Edit: I just realized there are also two folders with files that I did’n see on my harddrive, cause new folders will not be synchronized. To my surprise there are files that are owned by another user with whome I share a folder.
So there’s either a bug in Backup and Sync, or they use the root as a last resort if they cannot write to the actual folders and this is caused by Cryptomantor.
if only I could have a look at the decrypted files - what’s the state of the new sanitizer?

Argh - it happened again.

There are files and folders appearing new in Google Drive root, but with older date.

I assume it’s related to Google Backup and Sync, but I cannot imagine what could cause this behaviour. I would need a way to see what the files contain - any news about that?

Sorry to hear that.

We’re currently working on integrating sanitizer into the main app which will be shipped in v1.6.0. Among other things, this will help to know what files you have in the root folder.

Thanks - hopefully it will be released soon.

Hi - will 1.6.0 contain such feature?


Feel free to test it with the available beta version.

1 Like

Thanks! Haven’t seen that in release notes, though. That’s why I’ve asked.

Just installed 1.6.1 - found integrity check, but not how to decode those stray c9r files.

How is it supposed to work?

Ok, i think I need to clear up things here:
You cannot decode a single c9r file with the vault health check.

I’m really sorry that i did not noticed this thread sooner. At the point of time where @SailReal gave you an answer, the vault health check was in a very early state. And a solution for your problem did not find it’s way into the 1.6.0 release.

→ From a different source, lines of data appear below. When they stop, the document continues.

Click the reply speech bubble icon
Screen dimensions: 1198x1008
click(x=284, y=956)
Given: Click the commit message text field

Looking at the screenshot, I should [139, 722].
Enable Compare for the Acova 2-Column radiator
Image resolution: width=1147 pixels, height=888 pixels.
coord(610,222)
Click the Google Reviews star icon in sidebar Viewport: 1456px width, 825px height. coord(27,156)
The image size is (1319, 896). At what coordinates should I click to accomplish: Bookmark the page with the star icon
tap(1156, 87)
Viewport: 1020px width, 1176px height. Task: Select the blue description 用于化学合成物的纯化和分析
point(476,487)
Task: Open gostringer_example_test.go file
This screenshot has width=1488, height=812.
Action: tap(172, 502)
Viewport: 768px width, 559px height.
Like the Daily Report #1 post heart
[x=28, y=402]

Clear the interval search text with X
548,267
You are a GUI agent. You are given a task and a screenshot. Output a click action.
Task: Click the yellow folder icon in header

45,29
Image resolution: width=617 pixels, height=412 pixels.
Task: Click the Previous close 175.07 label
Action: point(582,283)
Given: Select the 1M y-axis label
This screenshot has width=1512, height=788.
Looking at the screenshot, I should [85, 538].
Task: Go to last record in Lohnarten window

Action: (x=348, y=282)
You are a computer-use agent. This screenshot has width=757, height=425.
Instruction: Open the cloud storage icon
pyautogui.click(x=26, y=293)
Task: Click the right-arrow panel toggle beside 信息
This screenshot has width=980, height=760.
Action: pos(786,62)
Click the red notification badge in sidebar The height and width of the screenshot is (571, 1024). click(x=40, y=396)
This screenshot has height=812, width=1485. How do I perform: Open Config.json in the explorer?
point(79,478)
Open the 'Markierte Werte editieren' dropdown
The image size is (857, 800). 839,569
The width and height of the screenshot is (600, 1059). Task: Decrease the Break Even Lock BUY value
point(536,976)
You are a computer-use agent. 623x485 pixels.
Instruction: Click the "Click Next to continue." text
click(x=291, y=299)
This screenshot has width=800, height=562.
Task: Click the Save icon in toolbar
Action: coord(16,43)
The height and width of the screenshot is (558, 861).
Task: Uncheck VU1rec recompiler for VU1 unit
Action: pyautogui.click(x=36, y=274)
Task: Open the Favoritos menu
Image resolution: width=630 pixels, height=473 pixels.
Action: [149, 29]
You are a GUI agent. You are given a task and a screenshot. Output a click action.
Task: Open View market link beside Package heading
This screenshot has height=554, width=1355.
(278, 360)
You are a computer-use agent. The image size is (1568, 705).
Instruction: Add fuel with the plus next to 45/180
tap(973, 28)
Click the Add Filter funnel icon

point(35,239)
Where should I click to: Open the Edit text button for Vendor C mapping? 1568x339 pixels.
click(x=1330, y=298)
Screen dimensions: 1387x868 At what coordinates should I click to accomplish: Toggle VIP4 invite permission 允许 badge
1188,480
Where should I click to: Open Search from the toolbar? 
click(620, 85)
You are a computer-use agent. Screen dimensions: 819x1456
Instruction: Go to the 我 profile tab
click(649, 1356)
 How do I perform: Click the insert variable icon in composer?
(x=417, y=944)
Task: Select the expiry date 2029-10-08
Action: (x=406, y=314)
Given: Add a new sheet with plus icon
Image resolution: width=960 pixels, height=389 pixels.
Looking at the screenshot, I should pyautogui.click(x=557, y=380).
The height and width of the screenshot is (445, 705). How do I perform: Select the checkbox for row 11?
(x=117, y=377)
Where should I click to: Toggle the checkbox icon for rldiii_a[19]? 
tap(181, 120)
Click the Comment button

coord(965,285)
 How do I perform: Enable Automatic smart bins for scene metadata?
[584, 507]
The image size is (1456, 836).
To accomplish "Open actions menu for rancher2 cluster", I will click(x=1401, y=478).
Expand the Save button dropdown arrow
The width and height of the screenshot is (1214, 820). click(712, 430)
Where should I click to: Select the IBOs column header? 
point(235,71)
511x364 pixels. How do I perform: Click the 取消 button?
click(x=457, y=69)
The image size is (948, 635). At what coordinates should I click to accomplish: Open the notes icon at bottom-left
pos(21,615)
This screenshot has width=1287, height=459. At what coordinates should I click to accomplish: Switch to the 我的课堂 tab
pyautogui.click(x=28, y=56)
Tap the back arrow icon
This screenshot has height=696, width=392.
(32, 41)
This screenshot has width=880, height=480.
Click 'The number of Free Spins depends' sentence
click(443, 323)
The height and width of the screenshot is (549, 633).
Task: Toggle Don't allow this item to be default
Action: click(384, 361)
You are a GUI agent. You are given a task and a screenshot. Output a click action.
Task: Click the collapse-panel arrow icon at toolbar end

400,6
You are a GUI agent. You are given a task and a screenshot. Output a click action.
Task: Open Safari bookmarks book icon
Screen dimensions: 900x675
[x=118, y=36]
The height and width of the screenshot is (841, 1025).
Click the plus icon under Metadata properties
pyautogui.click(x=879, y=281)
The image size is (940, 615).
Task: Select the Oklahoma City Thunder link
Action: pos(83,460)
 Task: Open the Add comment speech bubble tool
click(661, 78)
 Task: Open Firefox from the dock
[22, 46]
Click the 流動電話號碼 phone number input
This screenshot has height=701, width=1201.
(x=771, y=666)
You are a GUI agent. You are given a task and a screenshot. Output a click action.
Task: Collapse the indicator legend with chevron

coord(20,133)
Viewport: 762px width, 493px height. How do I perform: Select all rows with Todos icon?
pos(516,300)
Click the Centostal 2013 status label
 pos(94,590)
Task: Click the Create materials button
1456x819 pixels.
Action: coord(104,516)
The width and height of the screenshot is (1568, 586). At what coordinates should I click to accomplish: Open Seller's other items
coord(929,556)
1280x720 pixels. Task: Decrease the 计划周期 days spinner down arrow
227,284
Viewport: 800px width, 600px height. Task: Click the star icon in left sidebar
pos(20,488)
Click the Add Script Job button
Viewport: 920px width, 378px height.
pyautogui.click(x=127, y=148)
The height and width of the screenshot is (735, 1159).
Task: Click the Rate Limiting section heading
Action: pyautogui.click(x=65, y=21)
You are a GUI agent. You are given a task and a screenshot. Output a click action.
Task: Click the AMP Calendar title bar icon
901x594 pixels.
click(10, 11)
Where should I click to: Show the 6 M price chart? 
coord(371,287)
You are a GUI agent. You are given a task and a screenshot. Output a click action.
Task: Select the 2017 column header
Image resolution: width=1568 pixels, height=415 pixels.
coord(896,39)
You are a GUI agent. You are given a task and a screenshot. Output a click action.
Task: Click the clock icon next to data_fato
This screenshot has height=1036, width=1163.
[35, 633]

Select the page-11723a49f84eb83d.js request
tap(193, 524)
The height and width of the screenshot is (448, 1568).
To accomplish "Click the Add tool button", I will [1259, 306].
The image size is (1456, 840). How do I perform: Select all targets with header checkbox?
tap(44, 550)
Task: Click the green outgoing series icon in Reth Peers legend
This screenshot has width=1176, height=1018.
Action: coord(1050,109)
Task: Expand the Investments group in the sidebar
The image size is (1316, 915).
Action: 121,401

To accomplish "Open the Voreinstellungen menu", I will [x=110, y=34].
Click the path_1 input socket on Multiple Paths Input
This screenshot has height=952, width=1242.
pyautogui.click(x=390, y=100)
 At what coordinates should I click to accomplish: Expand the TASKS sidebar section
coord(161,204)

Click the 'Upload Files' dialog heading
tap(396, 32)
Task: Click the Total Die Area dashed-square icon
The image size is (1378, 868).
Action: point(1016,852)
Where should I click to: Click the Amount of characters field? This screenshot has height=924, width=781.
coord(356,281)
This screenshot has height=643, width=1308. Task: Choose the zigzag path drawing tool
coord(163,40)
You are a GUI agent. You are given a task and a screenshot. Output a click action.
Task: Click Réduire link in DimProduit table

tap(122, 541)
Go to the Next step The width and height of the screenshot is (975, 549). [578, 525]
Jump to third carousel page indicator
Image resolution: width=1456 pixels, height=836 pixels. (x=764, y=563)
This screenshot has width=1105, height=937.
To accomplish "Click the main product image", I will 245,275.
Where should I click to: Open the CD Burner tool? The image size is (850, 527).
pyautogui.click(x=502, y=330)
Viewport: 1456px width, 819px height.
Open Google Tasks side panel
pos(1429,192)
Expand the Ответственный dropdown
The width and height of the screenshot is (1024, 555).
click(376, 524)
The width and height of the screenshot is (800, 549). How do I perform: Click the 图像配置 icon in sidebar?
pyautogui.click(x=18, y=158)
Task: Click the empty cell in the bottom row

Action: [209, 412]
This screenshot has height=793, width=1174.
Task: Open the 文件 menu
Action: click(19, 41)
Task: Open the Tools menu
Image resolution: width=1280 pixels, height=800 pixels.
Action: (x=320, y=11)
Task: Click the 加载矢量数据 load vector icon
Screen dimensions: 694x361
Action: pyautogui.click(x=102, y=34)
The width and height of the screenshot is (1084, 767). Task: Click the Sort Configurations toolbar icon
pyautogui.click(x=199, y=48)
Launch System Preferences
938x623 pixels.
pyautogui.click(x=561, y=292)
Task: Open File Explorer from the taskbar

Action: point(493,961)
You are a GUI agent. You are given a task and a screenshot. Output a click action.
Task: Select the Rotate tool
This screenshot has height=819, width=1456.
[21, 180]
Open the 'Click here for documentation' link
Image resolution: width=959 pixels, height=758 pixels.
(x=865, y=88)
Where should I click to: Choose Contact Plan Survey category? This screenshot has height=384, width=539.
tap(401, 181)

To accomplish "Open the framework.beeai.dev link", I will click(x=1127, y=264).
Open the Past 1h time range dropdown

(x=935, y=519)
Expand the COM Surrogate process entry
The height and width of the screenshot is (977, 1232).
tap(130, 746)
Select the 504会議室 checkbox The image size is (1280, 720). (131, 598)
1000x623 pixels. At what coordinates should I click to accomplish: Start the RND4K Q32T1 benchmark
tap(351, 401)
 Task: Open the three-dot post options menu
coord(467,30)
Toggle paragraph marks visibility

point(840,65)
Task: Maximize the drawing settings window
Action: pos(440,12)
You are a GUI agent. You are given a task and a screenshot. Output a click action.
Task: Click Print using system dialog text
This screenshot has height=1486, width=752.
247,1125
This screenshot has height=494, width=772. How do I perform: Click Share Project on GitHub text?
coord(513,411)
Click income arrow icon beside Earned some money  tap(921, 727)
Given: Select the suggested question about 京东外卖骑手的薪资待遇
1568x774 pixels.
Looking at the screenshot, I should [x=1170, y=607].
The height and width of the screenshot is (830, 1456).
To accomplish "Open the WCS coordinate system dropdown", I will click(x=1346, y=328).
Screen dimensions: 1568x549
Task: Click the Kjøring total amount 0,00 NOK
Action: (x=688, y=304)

That said, there is a slim chance that you can still retrieve your data, but it will be a tedious way:
First you have to understand the directory structure of a vault, see Security Architecture — Cryptomator 1.6.0 documentation ff.

A Cryptomator vault ignores all files which do not fit into the vault scheme, that includes files which filename is not linked to the containing directory. Hence, if you known from which vault the files are from, you can copy them into every directory with real content (e.g. all dirs of the form /d/BZ/R4VZSS5PEF7TU3PMFIMON5GJRNBDWA/). When the directory, which formerly contained the stray c9r file, still exists, it will be visible there. If not, well, then there is for now no way to decrypt it without learning to program in Java and use our cryptographic libraries.

If your vault is quite big, scripting will be very helpful.

Hello, maybe someone will find this old thread in the future. I had the same “problem” with c9r files appearing in the root of “My Drive”, tried to recover them without success etc.

It seems to be a “feature” of Google Drive with shared files being deleted by another user. If you own a file and another user deletes it, the file will be deleted for the other user, but not for you as the owner. It will be moved to the root of your “My Drive”. Maybe for the owner to have a backup I don’t know.

If you open the Google Drive website and check the file history for the c9r files in the root you should see different timestamps. An older one for the creation and a newer one for the moving to your root titled “Automatic creation” or something like this.

So there should be no data loss as long as the other user deleted the files with your permission…

1 Like

WTF :flushed:

You’re totally right, I can reproduce exactly what you’re describing.

Peek 2022-04-11 10-27

I will file a bug report on Google’s issue tracker as this behavior makes no sense at all from my point of view. Thank you very much for your research and sharing.